---- DATA TO PROCESS
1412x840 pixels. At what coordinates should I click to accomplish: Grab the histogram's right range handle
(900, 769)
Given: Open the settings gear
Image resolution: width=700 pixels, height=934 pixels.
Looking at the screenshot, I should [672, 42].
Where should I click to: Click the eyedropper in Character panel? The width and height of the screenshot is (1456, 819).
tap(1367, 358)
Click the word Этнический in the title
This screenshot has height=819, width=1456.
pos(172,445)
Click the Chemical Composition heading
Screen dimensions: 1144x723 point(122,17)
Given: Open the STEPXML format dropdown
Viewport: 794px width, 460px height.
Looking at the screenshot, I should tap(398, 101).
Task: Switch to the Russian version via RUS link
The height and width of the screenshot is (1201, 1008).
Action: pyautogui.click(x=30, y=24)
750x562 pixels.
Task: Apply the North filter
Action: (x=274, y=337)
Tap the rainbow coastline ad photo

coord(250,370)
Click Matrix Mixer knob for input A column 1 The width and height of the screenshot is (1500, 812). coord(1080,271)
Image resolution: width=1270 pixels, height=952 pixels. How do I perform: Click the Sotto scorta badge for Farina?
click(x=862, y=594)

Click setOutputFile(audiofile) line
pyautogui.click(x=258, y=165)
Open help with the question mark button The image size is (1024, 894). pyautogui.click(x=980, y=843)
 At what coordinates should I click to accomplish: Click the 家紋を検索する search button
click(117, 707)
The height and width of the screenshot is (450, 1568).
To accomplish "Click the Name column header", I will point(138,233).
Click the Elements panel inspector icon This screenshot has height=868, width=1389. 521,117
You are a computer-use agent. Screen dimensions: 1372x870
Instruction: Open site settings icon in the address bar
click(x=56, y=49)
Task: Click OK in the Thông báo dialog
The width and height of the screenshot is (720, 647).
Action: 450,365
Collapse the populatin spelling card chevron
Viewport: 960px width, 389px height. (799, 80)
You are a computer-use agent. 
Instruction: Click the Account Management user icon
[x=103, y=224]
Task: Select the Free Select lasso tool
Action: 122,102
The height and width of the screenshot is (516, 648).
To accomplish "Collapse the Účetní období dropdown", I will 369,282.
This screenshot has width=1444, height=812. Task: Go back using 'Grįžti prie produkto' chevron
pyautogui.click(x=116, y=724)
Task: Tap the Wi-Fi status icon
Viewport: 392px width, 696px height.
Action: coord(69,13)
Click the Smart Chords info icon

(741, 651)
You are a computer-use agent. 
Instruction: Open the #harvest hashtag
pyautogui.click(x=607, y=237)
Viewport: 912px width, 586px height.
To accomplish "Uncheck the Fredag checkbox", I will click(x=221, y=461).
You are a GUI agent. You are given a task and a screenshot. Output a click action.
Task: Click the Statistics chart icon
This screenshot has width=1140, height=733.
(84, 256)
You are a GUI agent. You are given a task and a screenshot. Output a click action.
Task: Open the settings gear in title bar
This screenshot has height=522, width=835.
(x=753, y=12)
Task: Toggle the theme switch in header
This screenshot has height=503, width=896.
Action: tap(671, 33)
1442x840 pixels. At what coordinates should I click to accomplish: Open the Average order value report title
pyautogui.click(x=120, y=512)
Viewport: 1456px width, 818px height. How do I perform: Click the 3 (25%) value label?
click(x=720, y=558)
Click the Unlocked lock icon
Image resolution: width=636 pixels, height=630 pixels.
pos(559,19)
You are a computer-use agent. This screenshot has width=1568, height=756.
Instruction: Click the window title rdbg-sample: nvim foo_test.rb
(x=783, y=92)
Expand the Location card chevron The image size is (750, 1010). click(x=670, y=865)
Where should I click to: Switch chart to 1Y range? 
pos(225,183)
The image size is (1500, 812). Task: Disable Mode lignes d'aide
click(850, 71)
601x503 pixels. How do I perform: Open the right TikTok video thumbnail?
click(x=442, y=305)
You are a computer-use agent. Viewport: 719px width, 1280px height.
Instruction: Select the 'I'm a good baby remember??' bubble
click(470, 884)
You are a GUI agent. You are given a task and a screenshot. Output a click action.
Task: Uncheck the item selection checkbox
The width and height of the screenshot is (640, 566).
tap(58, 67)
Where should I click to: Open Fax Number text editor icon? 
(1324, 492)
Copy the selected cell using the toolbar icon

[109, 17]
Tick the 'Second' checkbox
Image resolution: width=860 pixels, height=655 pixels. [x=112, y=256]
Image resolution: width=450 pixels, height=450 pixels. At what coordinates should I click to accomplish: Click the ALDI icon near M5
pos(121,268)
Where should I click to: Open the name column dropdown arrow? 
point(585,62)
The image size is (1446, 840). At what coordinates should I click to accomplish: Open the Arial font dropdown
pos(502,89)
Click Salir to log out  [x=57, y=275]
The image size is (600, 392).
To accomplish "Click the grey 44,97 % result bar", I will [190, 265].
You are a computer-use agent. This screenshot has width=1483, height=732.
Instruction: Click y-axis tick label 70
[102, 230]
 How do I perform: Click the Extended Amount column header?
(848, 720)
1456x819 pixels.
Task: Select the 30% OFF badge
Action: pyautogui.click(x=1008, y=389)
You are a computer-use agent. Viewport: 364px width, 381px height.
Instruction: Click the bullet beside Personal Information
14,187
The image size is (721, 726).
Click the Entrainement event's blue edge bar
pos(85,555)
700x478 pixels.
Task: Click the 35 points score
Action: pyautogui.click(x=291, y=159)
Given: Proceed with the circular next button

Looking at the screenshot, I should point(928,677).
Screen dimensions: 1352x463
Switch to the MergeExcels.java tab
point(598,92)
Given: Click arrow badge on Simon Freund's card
--------
Copy all of the records above line for line, without changing a single character.

- OUTPUT FOR THIS TASK -
1412x840 pixels. At what coordinates should I click to accomplish: Grab the histogram's right range handle
(900, 769)
Given: Open the settings gear
Image resolution: width=700 pixels, height=934 pixels.
Looking at the screenshot, I should [672, 42].
Where should I click to: Click the eyedropper in Character panel? The width and height of the screenshot is (1456, 819).
tap(1367, 358)
Click the word Этнический in the title
This screenshot has height=819, width=1456.
pos(172,445)
Click the Chemical Composition heading
Screen dimensions: 1144x723 point(122,17)
Given: Open the STEPXML format dropdown
Viewport: 794px width, 460px height.
Looking at the screenshot, I should tap(398, 101).
Task: Switch to the Russian version via RUS link
The height and width of the screenshot is (1201, 1008).
Action: pyautogui.click(x=30, y=24)
750x562 pixels.
Task: Apply the North filter
Action: (x=274, y=337)
Tap the rainbow coastline ad photo

coord(250,370)
Click Matrix Mixer knob for input A column 1 The width and height of the screenshot is (1500, 812). coord(1080,271)
Image resolution: width=1270 pixels, height=952 pixels. How do I perform: Click the Sotto scorta badge for Farina?
click(x=862, y=594)

Click setOutputFile(audiofile) line
pyautogui.click(x=258, y=165)
Open help with the question mark button The image size is (1024, 894). pyautogui.click(x=980, y=843)
 At what coordinates should I click to accomplish: Click the 家紋を検索する search button
click(117, 707)
The height and width of the screenshot is (450, 1568).
To accomplish "Click the Name column header", I will point(138,233).
Click the Elements panel inspector icon This screenshot has height=868, width=1389. 521,117
You are a computer-use agent. Screen dimensions: 1372x870
Instruction: Open site settings icon in the address bar
click(x=56, y=49)
Task: Click OK in the Thông báo dialog
The width and height of the screenshot is (720, 647).
Action: 450,365
Collapse the populatin spelling card chevron
Viewport: 960px width, 389px height. (799, 80)
You are a computer-use agent. 
Instruction: Click the Account Management user icon
[x=103, y=224]
Task: Select the Free Select lasso tool
Action: 122,102
The height and width of the screenshot is (516, 648).
To accomplish "Collapse the Účetní období dropdown", I will 369,282.
This screenshot has width=1444, height=812. Task: Go back using 'Grįžti prie produkto' chevron
pyautogui.click(x=116, y=724)
Task: Tap the Wi-Fi status icon
Viewport: 392px width, 696px height.
Action: coord(69,13)
Click the Smart Chords info icon

(741, 651)
You are a computer-use agent. 
Instruction: Open the #harvest hashtag
pyautogui.click(x=607, y=237)
Viewport: 912px width, 586px height.
To accomplish "Uncheck the Fredag checkbox", I will click(x=221, y=461).
You are a GUI agent. You are given a task and a screenshot. Output a click action.
Task: Click the Statistics chart icon
This screenshot has width=1140, height=733.
(84, 256)
You are a GUI agent. You are given a task and a screenshot. Output a click action.
Task: Open the settings gear in title bar
This screenshot has height=522, width=835.
(x=753, y=12)
Task: Toggle the theme switch in header
This screenshot has height=503, width=896.
Action: tap(671, 33)
1442x840 pixels. At what coordinates should I click to accomplish: Open the Average order value report title
pyautogui.click(x=120, y=512)
Viewport: 1456px width, 818px height. How do I perform: Click the 3 (25%) value label?
click(x=720, y=558)
Click the Unlocked lock icon
Image resolution: width=636 pixels, height=630 pixels.
pos(559,19)
You are a computer-use agent. This screenshot has width=1568, height=756.
Instruction: Click the window title rdbg-sample: nvim foo_test.rb
(x=783, y=92)
Expand the Location card chevron The image size is (750, 1010). click(x=670, y=865)
Where should I click to: Switch chart to 1Y range? 
pos(225,183)
The image size is (1500, 812). Task: Disable Mode lignes d'aide
click(850, 71)
601x503 pixels. How do I perform: Open the right TikTok video thumbnail?
click(x=442, y=305)
You are a computer-use agent. Viewport: 719px width, 1280px height.
Instruction: Select the 'I'm a good baby remember??' bubble
click(470, 884)
You are a GUI agent. You are given a task and a screenshot. Output a click action.
Task: Uncheck the item selection checkbox
The width and height of the screenshot is (640, 566).
tap(58, 67)
Where should I click to: Open Fax Number text editor icon? 
(1324, 492)
Copy the selected cell using the toolbar icon

[109, 17]
Tick the 'Second' checkbox
Image resolution: width=860 pixels, height=655 pixels. [x=112, y=256]
Image resolution: width=450 pixels, height=450 pixels. At what coordinates should I click to accomplish: Click the ALDI icon near M5
pos(121,268)
Where should I click to: Open the name column dropdown arrow? 
point(585,62)
The image size is (1446, 840). At what coordinates should I click to accomplish: Open the Arial font dropdown
pos(502,89)
Click Salir to log out  [x=57, y=275]
The image size is (600, 392).
To accomplish "Click the grey 44,97 % result bar", I will [190, 265].
You are a computer-use agent. This screenshot has width=1483, height=732.
Instruction: Click y-axis tick label 70
[102, 230]
 How do I perform: Click the Extended Amount column header?
(848, 720)
1456x819 pixels.
Task: Select the 30% OFF badge
Action: pyautogui.click(x=1008, y=389)
You are a computer-use agent. Viewport: 364px width, 381px height.
Instruction: Click the bullet beside Personal Information
14,187
The image size is (721, 726).
Click the Entrainement event's blue edge bar
pos(85,555)
700x478 pixels.
Task: Click the 35 points score
Action: pyautogui.click(x=291, y=159)
Given: Proceed with the circular next button

Looking at the screenshot, I should point(928,677).
Screen dimensions: 1352x463
Switch to the MergeExcels.java tab
point(598,92)
Given: Click arrow badge on Simon Freund's card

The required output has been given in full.